**JOB**
Write out all of the records below, keeping every line unchanged.

Rows showing where targets appear:
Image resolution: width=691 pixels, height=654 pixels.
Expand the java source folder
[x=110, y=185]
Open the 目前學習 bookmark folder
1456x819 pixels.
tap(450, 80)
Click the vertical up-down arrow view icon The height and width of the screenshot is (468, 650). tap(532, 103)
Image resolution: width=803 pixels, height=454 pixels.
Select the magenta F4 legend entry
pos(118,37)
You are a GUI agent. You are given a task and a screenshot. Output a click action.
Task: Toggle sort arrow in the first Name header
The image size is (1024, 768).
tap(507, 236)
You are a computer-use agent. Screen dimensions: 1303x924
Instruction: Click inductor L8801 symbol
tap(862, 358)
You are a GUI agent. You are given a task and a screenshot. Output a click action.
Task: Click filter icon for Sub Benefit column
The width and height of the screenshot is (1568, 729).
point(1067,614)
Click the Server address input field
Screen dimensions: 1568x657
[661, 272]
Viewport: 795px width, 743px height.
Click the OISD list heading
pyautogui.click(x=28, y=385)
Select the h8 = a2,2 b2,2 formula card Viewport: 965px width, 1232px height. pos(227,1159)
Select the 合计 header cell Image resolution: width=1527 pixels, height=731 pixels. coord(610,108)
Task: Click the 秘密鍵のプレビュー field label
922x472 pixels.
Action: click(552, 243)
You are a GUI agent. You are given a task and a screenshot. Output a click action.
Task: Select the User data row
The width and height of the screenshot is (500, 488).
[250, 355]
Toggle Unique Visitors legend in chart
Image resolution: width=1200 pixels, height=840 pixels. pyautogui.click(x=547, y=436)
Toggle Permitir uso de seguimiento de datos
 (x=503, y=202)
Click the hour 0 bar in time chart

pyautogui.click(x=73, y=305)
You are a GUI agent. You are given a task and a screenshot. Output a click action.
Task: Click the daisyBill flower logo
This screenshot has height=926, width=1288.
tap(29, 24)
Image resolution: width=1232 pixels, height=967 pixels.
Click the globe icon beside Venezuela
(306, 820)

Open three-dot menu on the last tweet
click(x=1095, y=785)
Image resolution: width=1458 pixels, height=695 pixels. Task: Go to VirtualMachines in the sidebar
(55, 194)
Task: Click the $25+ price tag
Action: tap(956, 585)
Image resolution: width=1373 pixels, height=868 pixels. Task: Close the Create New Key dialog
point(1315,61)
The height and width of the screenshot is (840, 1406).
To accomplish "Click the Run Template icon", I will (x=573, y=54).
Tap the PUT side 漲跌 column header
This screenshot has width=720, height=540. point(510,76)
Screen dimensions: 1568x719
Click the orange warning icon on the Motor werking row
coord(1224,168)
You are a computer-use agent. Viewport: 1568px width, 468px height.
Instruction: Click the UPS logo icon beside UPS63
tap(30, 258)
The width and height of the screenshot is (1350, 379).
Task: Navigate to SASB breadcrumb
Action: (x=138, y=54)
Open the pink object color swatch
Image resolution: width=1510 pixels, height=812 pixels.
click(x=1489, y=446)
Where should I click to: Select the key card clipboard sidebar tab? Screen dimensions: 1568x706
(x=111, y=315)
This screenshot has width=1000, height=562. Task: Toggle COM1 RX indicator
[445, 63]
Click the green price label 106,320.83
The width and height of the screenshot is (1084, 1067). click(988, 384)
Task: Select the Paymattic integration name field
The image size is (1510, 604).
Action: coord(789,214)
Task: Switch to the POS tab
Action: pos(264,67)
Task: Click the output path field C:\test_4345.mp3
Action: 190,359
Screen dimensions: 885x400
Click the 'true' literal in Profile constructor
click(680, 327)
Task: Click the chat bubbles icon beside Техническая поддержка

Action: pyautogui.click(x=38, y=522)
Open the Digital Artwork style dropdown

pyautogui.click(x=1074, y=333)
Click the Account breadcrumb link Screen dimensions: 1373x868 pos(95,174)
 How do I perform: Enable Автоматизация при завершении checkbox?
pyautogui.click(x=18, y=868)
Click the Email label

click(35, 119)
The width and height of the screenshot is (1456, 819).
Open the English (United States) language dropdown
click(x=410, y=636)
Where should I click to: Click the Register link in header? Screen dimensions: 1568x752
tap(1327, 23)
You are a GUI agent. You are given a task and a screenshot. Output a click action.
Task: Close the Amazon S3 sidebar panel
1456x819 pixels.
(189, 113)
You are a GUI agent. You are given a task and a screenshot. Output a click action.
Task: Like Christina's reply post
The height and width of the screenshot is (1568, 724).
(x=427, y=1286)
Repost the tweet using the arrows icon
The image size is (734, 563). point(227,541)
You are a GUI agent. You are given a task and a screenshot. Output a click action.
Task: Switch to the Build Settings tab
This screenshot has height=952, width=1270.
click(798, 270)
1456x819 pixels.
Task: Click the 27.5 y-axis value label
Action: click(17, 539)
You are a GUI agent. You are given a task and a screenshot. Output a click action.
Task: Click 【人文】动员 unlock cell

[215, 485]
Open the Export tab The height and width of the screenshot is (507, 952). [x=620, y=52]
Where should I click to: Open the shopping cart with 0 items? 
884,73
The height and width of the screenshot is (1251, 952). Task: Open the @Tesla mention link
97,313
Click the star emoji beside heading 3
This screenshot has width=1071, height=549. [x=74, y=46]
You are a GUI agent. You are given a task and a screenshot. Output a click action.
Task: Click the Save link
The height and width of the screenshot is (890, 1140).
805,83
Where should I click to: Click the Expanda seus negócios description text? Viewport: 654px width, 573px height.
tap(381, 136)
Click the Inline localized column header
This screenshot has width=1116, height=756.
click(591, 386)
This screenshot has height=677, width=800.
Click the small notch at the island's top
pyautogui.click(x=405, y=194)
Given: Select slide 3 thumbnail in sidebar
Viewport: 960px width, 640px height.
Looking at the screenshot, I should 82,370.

**ANSWER IN FULL**
Image resolution: width=691 pixels, height=654 pixels.
Expand the java source folder
[x=110, y=185]
Open the 目前學習 bookmark folder
1456x819 pixels.
tap(450, 80)
Click the vertical up-down arrow view icon The height and width of the screenshot is (468, 650). tap(532, 103)
Image resolution: width=803 pixels, height=454 pixels.
Select the magenta F4 legend entry
pos(118,37)
You are a GUI agent. You are given a task and a screenshot. Output a click action.
Task: Toggle sort arrow in the first Name header
The image size is (1024, 768).
tap(507, 236)
You are a computer-use agent. Screen dimensions: 1303x924
Instruction: Click inductor L8801 symbol
tap(862, 358)
You are a GUI agent. You are given a task and a screenshot. Output a click action.
Task: Click filter icon for Sub Benefit column
The width and height of the screenshot is (1568, 729).
point(1067,614)
Click the Server address input field
Screen dimensions: 1568x657
[661, 272]
Viewport: 795px width, 743px height.
Click the OISD list heading
pyautogui.click(x=28, y=385)
Select the h8 = a2,2 b2,2 formula card Viewport: 965px width, 1232px height. pos(227,1159)
Select the 合计 header cell Image resolution: width=1527 pixels, height=731 pixels. coord(610,108)
Task: Click the 秘密鍵のプレビュー field label
922x472 pixels.
Action: click(552, 243)
You are a GUI agent. You are given a task and a screenshot. Output a click action.
Task: Select the User data row
The width and height of the screenshot is (500, 488).
[250, 355]
Toggle Unique Visitors legend in chart
Image resolution: width=1200 pixels, height=840 pixels. pyautogui.click(x=547, y=436)
Toggle Permitir uso de seguimiento de datos
 (x=503, y=202)
Click the hour 0 bar in time chart

pyautogui.click(x=73, y=305)
You are a GUI agent. You are given a task and a screenshot. Output a click action.
Task: Click the daisyBill flower logo
This screenshot has height=926, width=1288.
tap(29, 24)
Image resolution: width=1232 pixels, height=967 pixels.
Click the globe icon beside Venezuela
(306, 820)

Open three-dot menu on the last tweet
click(x=1095, y=785)
Image resolution: width=1458 pixels, height=695 pixels. Task: Go to VirtualMachines in the sidebar
(55, 194)
Task: Click the $25+ price tag
Action: tap(956, 585)
Image resolution: width=1373 pixels, height=868 pixels. Task: Close the Create New Key dialog
point(1315,61)
The height and width of the screenshot is (840, 1406).
To accomplish "Click the Run Template icon", I will (x=573, y=54).
Tap the PUT side 漲跌 column header
This screenshot has width=720, height=540. point(510,76)
Screen dimensions: 1568x719
Click the orange warning icon on the Motor werking row
coord(1224,168)
You are a computer-use agent. Viewport: 1568px width, 468px height.
Instruction: Click the UPS logo icon beside UPS63
tap(30, 258)
The width and height of the screenshot is (1350, 379).
Task: Navigate to SASB breadcrumb
Action: (x=138, y=54)
Open the pink object color swatch
Image resolution: width=1510 pixels, height=812 pixels.
click(x=1489, y=446)
Where should I click to: Select the key card clipboard sidebar tab? Screen dimensions: 1568x706
(x=111, y=315)
This screenshot has width=1000, height=562. Task: Toggle COM1 RX indicator
[445, 63]
Click the green price label 106,320.83
The width and height of the screenshot is (1084, 1067). click(988, 384)
Task: Select the Paymattic integration name field
The image size is (1510, 604).
Action: coord(789,214)
Task: Switch to the POS tab
Action: pos(264,67)
Task: Click the output path field C:\test_4345.mp3
Action: 190,359
Screen dimensions: 885x400
Click the 'true' literal in Profile constructor
click(680, 327)
Task: Click the chat bubbles icon beside Техническая поддержка

Action: pyautogui.click(x=38, y=522)
Open the Digital Artwork style dropdown

pyautogui.click(x=1074, y=333)
Click the Account breadcrumb link Screen dimensions: 1373x868 pos(95,174)
 How do I perform: Enable Автоматизация при завершении checkbox?
pyautogui.click(x=18, y=868)
Click the Email label

click(35, 119)
The width and height of the screenshot is (1456, 819).
Open the English (United States) language dropdown
click(x=410, y=636)
Where should I click to: Click the Register link in header? Screen dimensions: 1568x752
tap(1327, 23)
You are a GUI agent. You are given a task and a screenshot. Output a click action.
Task: Close the Amazon S3 sidebar panel
1456x819 pixels.
(189, 113)
You are a GUI agent. You are given a task and a screenshot. Output a click action.
Task: Like Christina's reply post
The height and width of the screenshot is (1568, 724).
(x=427, y=1286)
Repost the tweet using the arrows icon
The image size is (734, 563). point(227,541)
You are a GUI agent. You are given a task and a screenshot. Output a click action.
Task: Switch to the Build Settings tab
This screenshot has height=952, width=1270.
click(798, 270)
1456x819 pixels.
Task: Click the 27.5 y-axis value label
Action: click(17, 539)
You are a GUI agent. You are given a task and a screenshot. Output a click action.
Task: Click 【人文】动员 unlock cell

[215, 485]
Open the Export tab The height and width of the screenshot is (507, 952). [x=620, y=52]
Where should I click to: Open the shopping cart with 0 items? 
884,73
The height and width of the screenshot is (1251, 952). Task: Open the @Tesla mention link
97,313
Click the star emoji beside heading 3
This screenshot has width=1071, height=549. [x=74, y=46]
You are a GUI agent. You are given a task and a screenshot. Output a click action.
Task: Click the Save link
The height and width of the screenshot is (890, 1140).
805,83
Where should I click to: Click the Expanda seus negócios description text? Viewport: 654px width, 573px height.
tap(381, 136)
Click the Inline localized column header
This screenshot has width=1116, height=756.
click(591, 386)
This screenshot has height=677, width=800.
Click the small notch at the island's top
pyautogui.click(x=405, y=194)
Given: Select slide 3 thumbnail in sidebar
Viewport: 960px width, 640px height.
Looking at the screenshot, I should 82,370.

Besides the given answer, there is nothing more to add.